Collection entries
* * * * * * *
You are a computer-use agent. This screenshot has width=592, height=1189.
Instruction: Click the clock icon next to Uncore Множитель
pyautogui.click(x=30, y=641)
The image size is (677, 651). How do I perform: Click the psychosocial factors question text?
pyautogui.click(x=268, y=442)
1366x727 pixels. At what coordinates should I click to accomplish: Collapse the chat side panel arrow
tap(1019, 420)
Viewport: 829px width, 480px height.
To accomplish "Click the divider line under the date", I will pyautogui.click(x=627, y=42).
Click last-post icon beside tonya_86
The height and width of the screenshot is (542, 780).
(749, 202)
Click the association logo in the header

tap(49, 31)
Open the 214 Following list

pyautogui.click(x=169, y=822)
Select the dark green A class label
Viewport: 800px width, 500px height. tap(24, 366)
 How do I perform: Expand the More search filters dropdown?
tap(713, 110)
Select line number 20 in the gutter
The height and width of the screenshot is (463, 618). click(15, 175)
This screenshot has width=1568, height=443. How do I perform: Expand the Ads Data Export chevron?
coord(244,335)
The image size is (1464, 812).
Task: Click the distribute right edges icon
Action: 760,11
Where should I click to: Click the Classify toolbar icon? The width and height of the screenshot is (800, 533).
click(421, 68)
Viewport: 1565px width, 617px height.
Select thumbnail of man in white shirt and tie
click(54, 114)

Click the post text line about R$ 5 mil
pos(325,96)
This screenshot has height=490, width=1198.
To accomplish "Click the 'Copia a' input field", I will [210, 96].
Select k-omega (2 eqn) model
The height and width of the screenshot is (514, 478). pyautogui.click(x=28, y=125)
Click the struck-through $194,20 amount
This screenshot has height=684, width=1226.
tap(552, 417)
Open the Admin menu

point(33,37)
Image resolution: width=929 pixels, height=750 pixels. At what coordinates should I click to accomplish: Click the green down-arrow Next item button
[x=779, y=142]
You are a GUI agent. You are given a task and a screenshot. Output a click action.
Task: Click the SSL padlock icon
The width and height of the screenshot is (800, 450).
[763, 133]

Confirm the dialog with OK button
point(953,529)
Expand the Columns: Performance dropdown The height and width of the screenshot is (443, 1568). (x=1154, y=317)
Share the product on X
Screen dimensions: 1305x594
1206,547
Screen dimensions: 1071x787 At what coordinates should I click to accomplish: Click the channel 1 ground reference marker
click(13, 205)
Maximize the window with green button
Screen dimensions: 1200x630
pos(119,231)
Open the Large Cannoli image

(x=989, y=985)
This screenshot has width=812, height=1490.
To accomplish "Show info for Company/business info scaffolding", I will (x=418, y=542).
* * * * * * *
Change "How do I perform" to "How can I do" wherever it occurs in all of the lines above, and leave every other part of them unchanged.

You are a computer-use agent. This screenshot has width=592, height=1189.
Instruction: Click the clock icon next to Uncore Множитель
pyautogui.click(x=30, y=641)
The image size is (677, 651). How can I do: Click the psychosocial factors question text?
pyautogui.click(x=268, y=442)
1366x727 pixels. At what coordinates should I click to accomplish: Collapse the chat side panel arrow
tap(1019, 420)
Viewport: 829px width, 480px height.
To accomplish "Click the divider line under the date", I will pyautogui.click(x=627, y=42).
Click last-post icon beside tonya_86
The height and width of the screenshot is (542, 780).
(749, 202)
Click the association logo in the header

tap(49, 31)
Open the 214 Following list

pyautogui.click(x=169, y=822)
Select the dark green A class label
Viewport: 800px width, 500px height. tap(24, 366)
 How can I do: Expand the More search filters dropdown?
tap(713, 110)
Select line number 20 in the gutter
The height and width of the screenshot is (463, 618). click(15, 175)
This screenshot has width=1568, height=443. How can I do: Expand the Ads Data Export chevron?
coord(244,335)
The image size is (1464, 812).
Task: Click the distribute right edges icon
Action: 760,11
Where should I click to: Click the Classify toolbar icon? The width and height of the screenshot is (800, 533).
click(421, 68)
Viewport: 1565px width, 617px height.
Select thumbnail of man in white shirt and tie
click(54, 114)

Click the post text line about R$ 5 mil
pos(325,96)
This screenshot has height=490, width=1198.
To accomplish "Click the 'Copia a' input field", I will [210, 96].
Select k-omega (2 eqn) model
The height and width of the screenshot is (514, 478). pyautogui.click(x=28, y=125)
Click the struck-through $194,20 amount
This screenshot has height=684, width=1226.
tap(552, 417)
Open the Admin menu

point(33,37)
Image resolution: width=929 pixels, height=750 pixels. At what coordinates should I click to accomplish: Click the green down-arrow Next item button
[x=779, y=142]
You are a GUI agent. You are given a task and a screenshot. Output a click action.
Task: Click the SSL padlock icon
The width and height of the screenshot is (800, 450).
[763, 133]

Confirm the dialog with OK button
point(953,529)
Expand the Columns: Performance dropdown The height and width of the screenshot is (443, 1568). (x=1154, y=317)
Share the product on X
Screen dimensions: 1305x594
1206,547
Screen dimensions: 1071x787 At what coordinates should I click to accomplish: Click the channel 1 ground reference marker
click(13, 205)
Maximize the window with green button
Screen dimensions: 1200x630
pos(119,231)
Open the Large Cannoli image

(x=989, y=985)
This screenshot has width=812, height=1490.
To accomplish "Show info for Company/business info scaffolding", I will (x=418, y=542).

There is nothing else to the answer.